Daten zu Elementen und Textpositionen
----

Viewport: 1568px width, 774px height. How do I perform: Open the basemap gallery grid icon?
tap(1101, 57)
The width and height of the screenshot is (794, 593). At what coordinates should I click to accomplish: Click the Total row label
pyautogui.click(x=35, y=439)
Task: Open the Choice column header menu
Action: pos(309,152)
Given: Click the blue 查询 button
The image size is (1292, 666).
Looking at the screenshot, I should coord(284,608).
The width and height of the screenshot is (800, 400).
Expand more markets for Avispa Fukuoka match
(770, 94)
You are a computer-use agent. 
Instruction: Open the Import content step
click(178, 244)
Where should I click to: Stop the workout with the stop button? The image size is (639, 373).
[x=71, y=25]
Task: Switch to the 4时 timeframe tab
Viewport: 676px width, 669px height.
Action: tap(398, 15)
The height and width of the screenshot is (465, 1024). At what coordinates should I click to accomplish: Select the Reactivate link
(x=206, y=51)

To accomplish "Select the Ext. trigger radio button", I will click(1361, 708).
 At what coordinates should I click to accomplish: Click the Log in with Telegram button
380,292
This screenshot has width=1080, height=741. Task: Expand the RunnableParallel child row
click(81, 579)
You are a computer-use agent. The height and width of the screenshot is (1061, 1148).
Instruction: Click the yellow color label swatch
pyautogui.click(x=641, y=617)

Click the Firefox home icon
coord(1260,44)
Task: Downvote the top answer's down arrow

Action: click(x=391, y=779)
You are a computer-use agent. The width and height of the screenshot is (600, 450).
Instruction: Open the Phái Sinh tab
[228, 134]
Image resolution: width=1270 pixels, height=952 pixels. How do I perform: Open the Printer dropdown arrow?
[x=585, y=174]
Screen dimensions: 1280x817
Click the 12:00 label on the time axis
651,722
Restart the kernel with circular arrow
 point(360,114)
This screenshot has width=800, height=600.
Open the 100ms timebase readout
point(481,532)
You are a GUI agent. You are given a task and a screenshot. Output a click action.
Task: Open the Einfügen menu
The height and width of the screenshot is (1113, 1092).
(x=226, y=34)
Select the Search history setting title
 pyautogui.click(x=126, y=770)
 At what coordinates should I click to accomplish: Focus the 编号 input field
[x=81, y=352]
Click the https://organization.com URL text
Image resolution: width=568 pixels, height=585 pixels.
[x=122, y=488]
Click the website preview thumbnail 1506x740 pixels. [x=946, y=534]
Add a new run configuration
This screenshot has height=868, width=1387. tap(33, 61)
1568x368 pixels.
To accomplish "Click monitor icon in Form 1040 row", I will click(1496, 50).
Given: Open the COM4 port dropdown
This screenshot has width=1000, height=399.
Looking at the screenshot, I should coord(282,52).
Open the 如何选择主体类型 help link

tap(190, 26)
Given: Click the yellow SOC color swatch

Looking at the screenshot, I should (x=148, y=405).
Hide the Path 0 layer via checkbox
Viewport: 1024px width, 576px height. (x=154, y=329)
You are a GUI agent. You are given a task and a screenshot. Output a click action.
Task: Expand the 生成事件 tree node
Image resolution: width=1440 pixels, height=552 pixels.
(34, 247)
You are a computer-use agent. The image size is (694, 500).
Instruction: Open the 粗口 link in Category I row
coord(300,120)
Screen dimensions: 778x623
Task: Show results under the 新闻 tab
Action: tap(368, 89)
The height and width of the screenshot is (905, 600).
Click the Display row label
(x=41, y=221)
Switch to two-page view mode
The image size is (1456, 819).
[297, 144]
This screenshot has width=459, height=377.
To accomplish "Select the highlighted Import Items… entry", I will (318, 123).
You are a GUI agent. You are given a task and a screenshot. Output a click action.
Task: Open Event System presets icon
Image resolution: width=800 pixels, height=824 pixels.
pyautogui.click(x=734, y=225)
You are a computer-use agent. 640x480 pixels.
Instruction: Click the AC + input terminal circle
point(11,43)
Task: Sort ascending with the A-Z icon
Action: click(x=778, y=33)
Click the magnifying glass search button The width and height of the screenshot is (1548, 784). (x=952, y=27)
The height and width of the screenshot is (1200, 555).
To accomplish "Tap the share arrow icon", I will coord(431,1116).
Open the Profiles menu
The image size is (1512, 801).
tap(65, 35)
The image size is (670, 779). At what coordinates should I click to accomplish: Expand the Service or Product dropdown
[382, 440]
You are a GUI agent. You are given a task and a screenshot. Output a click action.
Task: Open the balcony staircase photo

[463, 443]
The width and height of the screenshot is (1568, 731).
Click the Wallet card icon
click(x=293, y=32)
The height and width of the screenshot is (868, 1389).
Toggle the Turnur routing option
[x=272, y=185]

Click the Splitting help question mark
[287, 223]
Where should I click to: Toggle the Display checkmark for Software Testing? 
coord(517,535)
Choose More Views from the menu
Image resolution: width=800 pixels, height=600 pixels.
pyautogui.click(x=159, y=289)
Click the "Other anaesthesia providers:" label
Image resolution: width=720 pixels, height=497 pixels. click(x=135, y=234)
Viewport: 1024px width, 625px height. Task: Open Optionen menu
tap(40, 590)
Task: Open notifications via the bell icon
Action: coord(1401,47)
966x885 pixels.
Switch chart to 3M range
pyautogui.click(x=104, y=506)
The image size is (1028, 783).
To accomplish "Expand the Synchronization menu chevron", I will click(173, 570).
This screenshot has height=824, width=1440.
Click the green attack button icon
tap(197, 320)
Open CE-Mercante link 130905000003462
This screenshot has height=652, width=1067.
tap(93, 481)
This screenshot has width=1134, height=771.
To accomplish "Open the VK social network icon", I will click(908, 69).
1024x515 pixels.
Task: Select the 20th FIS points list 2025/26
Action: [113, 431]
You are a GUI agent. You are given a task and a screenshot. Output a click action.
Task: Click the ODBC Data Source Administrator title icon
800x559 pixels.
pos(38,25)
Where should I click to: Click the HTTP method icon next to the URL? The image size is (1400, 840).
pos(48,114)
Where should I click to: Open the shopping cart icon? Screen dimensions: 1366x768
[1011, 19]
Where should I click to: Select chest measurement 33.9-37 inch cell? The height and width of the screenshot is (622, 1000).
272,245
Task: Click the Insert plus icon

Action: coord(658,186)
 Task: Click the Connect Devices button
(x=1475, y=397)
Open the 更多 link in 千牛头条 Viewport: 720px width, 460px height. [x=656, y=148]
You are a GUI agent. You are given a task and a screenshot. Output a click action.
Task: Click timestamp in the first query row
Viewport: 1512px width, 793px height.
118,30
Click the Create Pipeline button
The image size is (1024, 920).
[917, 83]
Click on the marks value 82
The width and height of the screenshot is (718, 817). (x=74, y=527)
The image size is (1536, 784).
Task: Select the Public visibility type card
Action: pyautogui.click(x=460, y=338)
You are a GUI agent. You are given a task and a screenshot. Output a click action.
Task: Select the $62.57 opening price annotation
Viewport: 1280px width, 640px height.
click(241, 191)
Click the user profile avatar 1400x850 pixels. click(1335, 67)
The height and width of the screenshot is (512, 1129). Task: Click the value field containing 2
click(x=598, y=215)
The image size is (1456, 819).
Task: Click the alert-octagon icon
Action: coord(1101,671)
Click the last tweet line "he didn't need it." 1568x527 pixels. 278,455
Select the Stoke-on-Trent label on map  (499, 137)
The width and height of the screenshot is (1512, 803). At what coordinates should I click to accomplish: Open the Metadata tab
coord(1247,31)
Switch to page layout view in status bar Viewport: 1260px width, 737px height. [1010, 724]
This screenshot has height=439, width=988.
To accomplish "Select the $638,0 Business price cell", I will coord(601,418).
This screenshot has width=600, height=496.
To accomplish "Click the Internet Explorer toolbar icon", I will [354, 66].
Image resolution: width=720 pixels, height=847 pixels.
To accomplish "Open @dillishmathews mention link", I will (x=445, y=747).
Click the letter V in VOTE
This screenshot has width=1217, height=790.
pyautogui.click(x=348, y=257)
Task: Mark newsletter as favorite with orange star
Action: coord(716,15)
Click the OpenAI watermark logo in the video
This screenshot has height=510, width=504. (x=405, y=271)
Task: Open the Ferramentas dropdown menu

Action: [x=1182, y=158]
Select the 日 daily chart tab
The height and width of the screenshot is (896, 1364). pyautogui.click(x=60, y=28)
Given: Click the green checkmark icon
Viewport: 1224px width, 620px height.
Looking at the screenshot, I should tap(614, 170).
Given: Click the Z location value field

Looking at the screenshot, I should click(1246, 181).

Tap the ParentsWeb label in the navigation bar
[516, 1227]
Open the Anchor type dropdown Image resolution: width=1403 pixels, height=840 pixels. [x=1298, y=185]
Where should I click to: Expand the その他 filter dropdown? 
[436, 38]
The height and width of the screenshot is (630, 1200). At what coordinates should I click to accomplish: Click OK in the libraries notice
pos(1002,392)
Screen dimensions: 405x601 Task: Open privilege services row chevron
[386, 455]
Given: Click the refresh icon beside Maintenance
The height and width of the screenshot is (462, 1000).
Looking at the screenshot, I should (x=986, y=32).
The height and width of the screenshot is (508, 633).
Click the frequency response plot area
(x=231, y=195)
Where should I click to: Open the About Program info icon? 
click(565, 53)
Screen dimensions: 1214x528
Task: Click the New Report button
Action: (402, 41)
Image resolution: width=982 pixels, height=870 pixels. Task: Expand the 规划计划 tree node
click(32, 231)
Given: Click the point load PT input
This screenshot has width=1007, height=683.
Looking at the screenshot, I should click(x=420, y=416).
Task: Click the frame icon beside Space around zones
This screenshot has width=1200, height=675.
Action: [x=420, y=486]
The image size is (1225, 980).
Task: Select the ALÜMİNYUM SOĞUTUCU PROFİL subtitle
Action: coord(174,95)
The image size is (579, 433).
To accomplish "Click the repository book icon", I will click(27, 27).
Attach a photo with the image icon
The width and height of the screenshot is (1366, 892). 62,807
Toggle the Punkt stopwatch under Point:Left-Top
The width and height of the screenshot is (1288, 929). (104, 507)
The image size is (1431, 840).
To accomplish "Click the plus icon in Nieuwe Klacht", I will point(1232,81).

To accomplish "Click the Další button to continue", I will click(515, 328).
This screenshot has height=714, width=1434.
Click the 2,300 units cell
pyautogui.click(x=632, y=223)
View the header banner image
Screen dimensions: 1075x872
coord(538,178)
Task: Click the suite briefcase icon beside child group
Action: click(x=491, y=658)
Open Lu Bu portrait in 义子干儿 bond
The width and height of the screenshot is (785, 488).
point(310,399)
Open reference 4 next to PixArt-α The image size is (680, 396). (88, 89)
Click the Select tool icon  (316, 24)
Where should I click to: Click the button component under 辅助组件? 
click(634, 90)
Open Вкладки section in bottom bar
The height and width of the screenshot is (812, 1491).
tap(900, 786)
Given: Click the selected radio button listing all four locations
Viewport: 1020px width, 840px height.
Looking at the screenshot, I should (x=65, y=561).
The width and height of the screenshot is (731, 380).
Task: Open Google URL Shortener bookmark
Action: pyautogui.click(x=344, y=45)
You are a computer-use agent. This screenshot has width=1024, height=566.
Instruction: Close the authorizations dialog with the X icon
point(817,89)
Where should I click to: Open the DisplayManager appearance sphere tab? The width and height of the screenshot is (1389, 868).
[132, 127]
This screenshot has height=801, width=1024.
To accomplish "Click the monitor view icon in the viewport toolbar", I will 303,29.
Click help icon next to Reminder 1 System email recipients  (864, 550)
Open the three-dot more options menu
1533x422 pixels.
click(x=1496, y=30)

----

Aufgabenstellung
Gib alles von der Zeile mit „This screenshot has width=600, height=496.“ bis hinunter zur Zeile mit „Looking at the screenshot, I should click(1246, 181).“ erneut wieder und ersetze dabei „checkmark“ durch „tick mark“. Alles andere bleibt unverändert.

Erwartete Antwort
This screenshot has width=600, height=496.
To accomplish "Click the Internet Explorer toolbar icon", I will [354, 66].
Image resolution: width=720 pixels, height=847 pixels.
To accomplish "Open @dillishmathews mention link", I will (x=445, y=747).
Click the letter V in VOTE
This screenshot has width=1217, height=790.
pyautogui.click(x=348, y=257)
Task: Mark newsletter as favorite with orange star
Action: coord(716,15)
Click the OpenAI watermark logo in the video
This screenshot has height=510, width=504. (x=405, y=271)
Task: Open the Ferramentas dropdown menu

Action: [x=1182, y=158]
Select the 日 daily chart tab
The height and width of the screenshot is (896, 1364). pyautogui.click(x=60, y=28)
Given: Click the green tick mark icon
Viewport: 1224px width, 620px height.
Looking at the screenshot, I should tap(614, 170).
Given: Click the Z location value field

Looking at the screenshot, I should click(1246, 181).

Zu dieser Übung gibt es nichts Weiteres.